Set exercise 1: Can you retype, word for word, the part of the Kafka-to-CockroachDB walkthrough that opens with the words containing "Notice in the" and closes with "and 22GB Memory."?

Supplied passage:
============================================================

Notice in the kafka-connect definition how we're installing the latest version of the JDBC Sink Connector and update the JDBC Postgresql driver.

Bring the Docker Compose up.

Note:
You might have to tweak your Docker env to allow for more resources.
I use Docker Desktop for macOS configured with 12 CPUs and 22GB Memory.

docker-compose -f kafka2crdb.yaml up -d

Make sure everything is up and running

$ docker-compose -f kafka2crdb.yaml ps NAME COMMAND SERVICE STATUS PORTS broker "/etc/confluent/dock…" broker running 0.0.0.0:9092->9092/tcp, 0.0.0.0:9101->9101/tcp cockroach-1 "/cockroach/cockroac…" cockroach running 0.0.0.0:8080->8080/tcp, 0.0.0.0:26257->26257/tcp connect "bash -c '# Installi…" kafka-connect running 0.0.0.0:8083->8083/tcp, 9092/tcp control-center "/etc/confluent/dock…" control-center running 0.0.0.0:9021->9021/tcp schema-registry "/etc/confluent/dock…" schema-registry running 0.0.0.0:8081->8081/tcp zookeeper "/etc/confluent/dock…" zookeeper running 2888/tcp, 0.0.0.0:2181->2181/tcp, 3888/tcp

Open the Control Center at http://localhost:9021 and wait until the broker shows up as healthy.

Open another tab for the CockroachDB Console at http://localhost:8080.

Demo

We create the below pipeline:

datagen(source) --> Kafka Topic --> Kafka JDBC Sink Connector --> CockroachDB(target)

You can do most of below tasks from within the Control Center.

Create Kafka topic

Connect to the broker container, and create a topic transactions with 4 partitions

docker exec -it broker /bin/bash

Once in the broker shell

# $ create topic with 4 partitions kafka-topics --bootstrap-server broker:9092 --create --topic transactions --partitions 4 # describe it $ kafka-topics --bootstrap-server broker:9092 --topic transactions --describe Topic: transactions TopicId: F6NF00Z8Ry2xIWnbYVF9vg PartitionCount: 4 ReplicationFactor: 1 Configs: Topic: transactions Partition: 0 Leader: 1 Replicas: 1 Isr: 1 Offline: Topic: transactions Partition: 1 Leader: 1 Replicas: 1 Isr: 1 Offline: Topic: transactions Partition: 2 Leader: 1 Replicas: 1 Isr: 1 Offline: Topic: transactions Partition: 3 Leader: 1 Replicas: 1 Isr: 1 Offline:

With the topic partitioned into 4, we can have an equal amount of consumer processes, or tasks, consuming from the topic and ingesting into CockroachDB, in parallel.

============================================================

Data lines:
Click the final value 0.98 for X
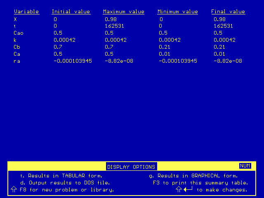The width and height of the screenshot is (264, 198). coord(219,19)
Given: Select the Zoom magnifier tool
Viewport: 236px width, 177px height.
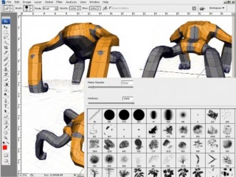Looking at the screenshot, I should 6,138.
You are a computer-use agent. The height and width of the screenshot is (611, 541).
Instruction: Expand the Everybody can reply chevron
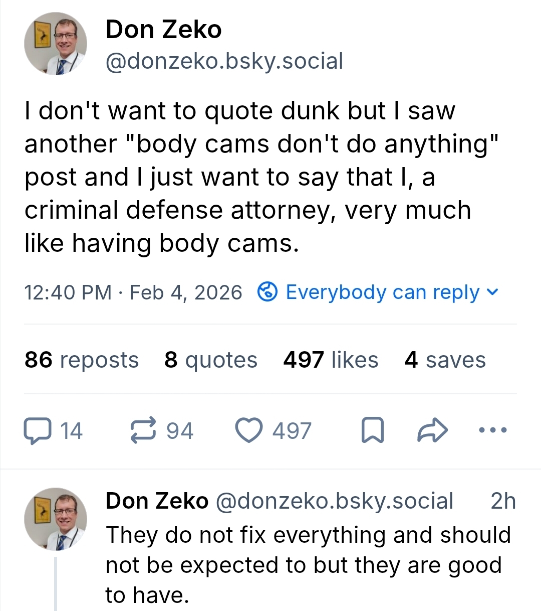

============================================================

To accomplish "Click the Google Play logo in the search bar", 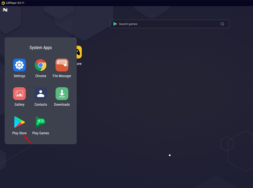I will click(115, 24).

============================================================

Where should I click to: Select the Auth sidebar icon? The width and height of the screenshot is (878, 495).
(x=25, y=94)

============================================================

Set exercise 2: Would you rewrite the records from the line containing "Given: Select the Zoom magnifier tool" through the line containing "Instruction: Expand the", both included, replacing "magnifier" with "lens" and changing nothing else? Give only those lines, and leave the pictures out.

Correct response 1:
Notice in the kafka-connect definition how we're installing the latest version of the JDBC Sink Connector and update the JDBC Postgresql driver.

Bring the Docker Compose up.

Note:
You might have to tweak your Docker env to allow for more resources.
I use Docker Desktop for macOS configured with 12 CPUs and 22GB Memory.

Correct response 2:
Given: Select the Zoom lens tool
Viewport: 236px width, 177px height.
Looking at the screenshot, I should 6,138.
You are a computer-use agent. The height and width of the screenshot is (611, 541).
Instruction: Expand the Everybody can reply chevron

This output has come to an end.